A full-atom SE(3)-equivariant diffusion model that inpaints binding interfaces to design proteins that bind DNA, RNA, and small molecules.
AtomPaint is a full-atom diffusion model for designing proteins that bind to non-protein partners — including DNA, RNA, and small molecules — developed in George Church's group at Harvard Medical School and posted to bioRxiv in early 2026. Most recent generative protein-design tools, such as RFdiffusion and related backbone generators, operate primarily at the level of protein backbones and have their strongest results on protein-protein interfaces. AtomPaint instead represents the full atomic content of a binding complex, allowing it to reason about contacts with ligands whose chemistry is not captured by a protein-only representation.
The method reframes interface design as an image-inpainting problem. A binding model is converted into a 3D image, the region to be redesigned is masked, and a diffusion model "paints in" the missing atoms; a separate classification model then reads out the corresponding amino acid identities. This decomposition lets the same machinery handle a wide range of binding-partner chemistries within a single full-atom framework.

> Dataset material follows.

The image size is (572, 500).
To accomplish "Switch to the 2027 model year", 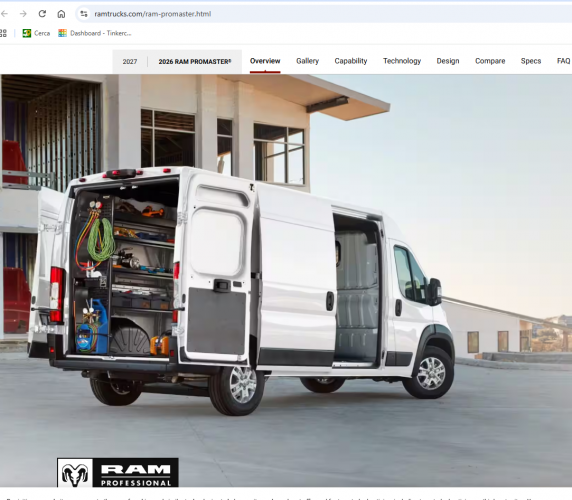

As an early preprint, AtomPaint is presented as a proof of concept: the authors report that sequence recovery exceeds random baselines, indicating the model has learned meaningful structural signal, while noting clear room for refinement.
AtomPaint converts a binding model into a 3D image, masks the region requiring redesign, and uses an SE(3)-equivariant ResNet diffusion model to inpaint the masked atoms; a second SE(3)-equivariant ResNet classifies the resulting positions into amino acid types. Both models are trained on curated structures from the Protein Data Bank. The preprint reports sequence-recovery benchmarks in which AtomPaint outperforms random baselines, which the authors interpret as evidence that the model captures genuine structural information, while emphasizing that performance has headroom for improvement. The paper is released under a CC BY license. As a recent preprint, released weights and code availability should be confirmed against the manuscript.
AtomPaint targets protein engineers and computational designers who need binders for non-protein targets — for example DNA- or RNA-binding proteins and small-molecule binding pockets — applications that are awkward for protein-backbone-only generators. By operating at full-atom resolution, it can in principle propose interface sequences and geometries for nucleic-acid and small-molecule recognition that are then filtered and validated experimentally.
AtomPaint extends generative protein design toward the chemically diverse, non-protein binding problems that dominate much of molecular biology and drug discovery, using a unified full-atom inpainting framework. As an early-stage preprint that the authors frame as a proof of concept with above-baseline but not yet refined performance, its practical impact will depend on further development and independent experimental validation.